STOR 836 STOCHASTIC ANALYSIS (3)
Prerequisites, STOR 634 and 635. Brownian motion, semimartingale theory, stochastic integrals, stochastic differential equations, diffusions, Girsanov’s theorem, connections with elliptic PDE, Feynman-Kac formula. Applications: mathematical finance, stochastic networks, biological modeling.
STOR 851 SEQUENTIAL ANALYSIS (3)
Prerequisites: STOR 635 and 655. Hypothesis testing and estimation when the sample size depends on the observations. Sequential probability ratio tests. Sequential design of experiments. Optimal stopping. Stochastic approximation.
STOR 852 NONPARAMETRIC INFERENCE: RANK-BASED METHODS (3)
Prerequisites: STOR 635 and 655. Estimation and testing when the functional form of the population distribution is unknown. Rank, sign, and permutation tests. Optimum nonparametric tests and estimators, including simple multivariate problems.
STOR 853 NONPARAMETRIC INFERENCE: SMOOTHING METHODS (3)
Prerequisites: STOR 635 and 655. Density and regression estimation when no parametric model is assumed. Kernel, spline, and orthogonal series methods. Emphasis on analysis of the smoothing problem and data based smoothing parameter selectors.

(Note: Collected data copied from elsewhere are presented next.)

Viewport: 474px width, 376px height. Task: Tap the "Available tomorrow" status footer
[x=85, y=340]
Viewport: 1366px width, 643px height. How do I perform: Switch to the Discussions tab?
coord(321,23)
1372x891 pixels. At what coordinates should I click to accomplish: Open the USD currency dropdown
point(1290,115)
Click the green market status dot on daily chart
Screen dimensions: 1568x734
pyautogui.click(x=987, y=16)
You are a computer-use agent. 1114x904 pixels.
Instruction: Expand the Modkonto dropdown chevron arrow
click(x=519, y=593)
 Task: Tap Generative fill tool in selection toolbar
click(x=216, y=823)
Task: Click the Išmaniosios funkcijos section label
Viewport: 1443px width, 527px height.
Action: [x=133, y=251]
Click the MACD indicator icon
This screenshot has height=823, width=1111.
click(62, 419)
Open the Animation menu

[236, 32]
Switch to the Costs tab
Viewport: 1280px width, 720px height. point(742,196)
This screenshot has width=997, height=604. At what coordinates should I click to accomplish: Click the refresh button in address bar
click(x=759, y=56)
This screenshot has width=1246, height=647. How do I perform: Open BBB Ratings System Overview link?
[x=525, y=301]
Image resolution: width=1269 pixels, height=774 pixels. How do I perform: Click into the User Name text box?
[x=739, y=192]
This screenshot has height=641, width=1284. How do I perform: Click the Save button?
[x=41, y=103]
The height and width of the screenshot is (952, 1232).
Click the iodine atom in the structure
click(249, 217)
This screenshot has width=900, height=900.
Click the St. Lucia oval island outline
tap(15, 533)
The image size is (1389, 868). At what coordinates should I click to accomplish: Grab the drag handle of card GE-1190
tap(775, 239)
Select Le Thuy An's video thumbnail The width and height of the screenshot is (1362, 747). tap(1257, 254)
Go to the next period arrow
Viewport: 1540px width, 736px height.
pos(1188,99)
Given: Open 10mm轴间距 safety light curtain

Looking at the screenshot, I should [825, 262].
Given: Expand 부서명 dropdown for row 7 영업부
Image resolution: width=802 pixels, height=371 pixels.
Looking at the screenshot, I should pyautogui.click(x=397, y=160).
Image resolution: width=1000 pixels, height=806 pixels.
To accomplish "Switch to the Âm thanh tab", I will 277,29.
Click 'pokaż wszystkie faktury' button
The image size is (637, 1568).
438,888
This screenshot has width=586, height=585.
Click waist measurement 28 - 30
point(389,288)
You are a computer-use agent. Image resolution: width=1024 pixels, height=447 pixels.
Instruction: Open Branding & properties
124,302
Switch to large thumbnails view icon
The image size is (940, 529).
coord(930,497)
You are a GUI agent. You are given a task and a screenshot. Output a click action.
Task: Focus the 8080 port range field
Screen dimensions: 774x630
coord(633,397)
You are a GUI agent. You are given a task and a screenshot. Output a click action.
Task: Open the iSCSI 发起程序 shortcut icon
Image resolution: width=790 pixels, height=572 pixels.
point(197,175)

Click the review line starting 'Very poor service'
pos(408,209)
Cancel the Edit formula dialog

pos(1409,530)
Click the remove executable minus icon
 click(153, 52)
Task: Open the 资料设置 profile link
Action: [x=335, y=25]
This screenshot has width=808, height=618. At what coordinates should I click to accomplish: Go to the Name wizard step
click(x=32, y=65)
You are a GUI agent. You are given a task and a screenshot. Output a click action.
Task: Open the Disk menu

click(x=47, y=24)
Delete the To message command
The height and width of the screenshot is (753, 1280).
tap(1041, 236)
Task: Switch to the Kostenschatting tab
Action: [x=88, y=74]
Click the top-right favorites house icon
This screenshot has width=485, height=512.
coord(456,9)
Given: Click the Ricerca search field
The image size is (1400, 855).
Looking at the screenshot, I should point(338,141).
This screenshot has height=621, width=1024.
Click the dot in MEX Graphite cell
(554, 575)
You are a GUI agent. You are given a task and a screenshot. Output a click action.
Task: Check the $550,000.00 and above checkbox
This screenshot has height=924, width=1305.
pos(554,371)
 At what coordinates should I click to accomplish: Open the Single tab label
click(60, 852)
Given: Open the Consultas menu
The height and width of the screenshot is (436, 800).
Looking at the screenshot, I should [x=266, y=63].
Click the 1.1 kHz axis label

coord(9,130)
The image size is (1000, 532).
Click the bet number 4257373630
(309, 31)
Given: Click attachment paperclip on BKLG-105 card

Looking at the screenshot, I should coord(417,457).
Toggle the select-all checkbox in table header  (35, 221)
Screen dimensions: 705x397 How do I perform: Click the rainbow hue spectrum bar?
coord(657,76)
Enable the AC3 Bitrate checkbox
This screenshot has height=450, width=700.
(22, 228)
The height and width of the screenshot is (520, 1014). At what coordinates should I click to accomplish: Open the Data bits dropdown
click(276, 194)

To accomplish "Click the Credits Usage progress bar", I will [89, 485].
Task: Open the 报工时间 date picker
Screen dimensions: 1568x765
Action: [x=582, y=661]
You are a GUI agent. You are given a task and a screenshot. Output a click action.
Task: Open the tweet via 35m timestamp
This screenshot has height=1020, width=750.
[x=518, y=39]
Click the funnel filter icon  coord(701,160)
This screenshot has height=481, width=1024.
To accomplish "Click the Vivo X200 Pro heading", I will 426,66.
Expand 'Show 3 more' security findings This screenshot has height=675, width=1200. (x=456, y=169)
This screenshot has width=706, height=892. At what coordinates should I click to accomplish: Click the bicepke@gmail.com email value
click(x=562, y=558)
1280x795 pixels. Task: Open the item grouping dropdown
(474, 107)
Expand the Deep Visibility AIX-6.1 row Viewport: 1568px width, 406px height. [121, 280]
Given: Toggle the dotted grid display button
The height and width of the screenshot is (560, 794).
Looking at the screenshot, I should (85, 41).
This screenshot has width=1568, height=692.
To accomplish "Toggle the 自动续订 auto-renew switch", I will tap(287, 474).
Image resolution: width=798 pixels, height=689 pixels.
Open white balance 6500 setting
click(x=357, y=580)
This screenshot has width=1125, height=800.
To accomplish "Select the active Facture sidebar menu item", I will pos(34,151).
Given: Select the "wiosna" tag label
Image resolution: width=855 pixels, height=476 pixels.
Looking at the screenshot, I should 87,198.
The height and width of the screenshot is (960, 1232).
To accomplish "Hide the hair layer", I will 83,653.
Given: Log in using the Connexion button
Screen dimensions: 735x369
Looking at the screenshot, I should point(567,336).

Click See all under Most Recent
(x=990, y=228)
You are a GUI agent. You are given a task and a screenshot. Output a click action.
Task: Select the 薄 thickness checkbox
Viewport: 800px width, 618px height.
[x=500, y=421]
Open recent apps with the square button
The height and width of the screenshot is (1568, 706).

STOR 855 SUBSAMPLING TECHNIQUES (3)
Prerequisite: STOR 655. Basic subsampling concepts: replicates, empirical c.d.f., U-statistics. Subsampling for i.i.d. data: jackknife, typical-values, bootstrap. Subsampling for dependent or nonidentically distributed data: blockwise and other methods.
STOR 856 MULTIVARIATE ANALYSIS (3)
Prerequisite, STOR 655. Required preparation, matrix theory, multivariate normal distributions. Related distributions. Tests and confidence intervals. Multivariate analysis of variance, covariance and regression. Association between subsets of a multivariate normal set. Theory of discriminant, canonical, and factor analysis.
STOR 857 NONPARAMETRIC MULTIVARIATE ANALYSIS (3)
Prerequisite: STOR 852. Nonparametric MANOVA. Large sample properties of tests and estimates. Robust procedures in general linear models including growth curves. Nonparametric classification problems.
STOR 881 OBJECT ORIENTED DATA ANALYSIS (3)
Object Oriented Data Analysis (OODA) is the statistical analysis of populations of complex objects. Examples include data sets where the data points could be curves, images, shapes, movies, or tree structured objects.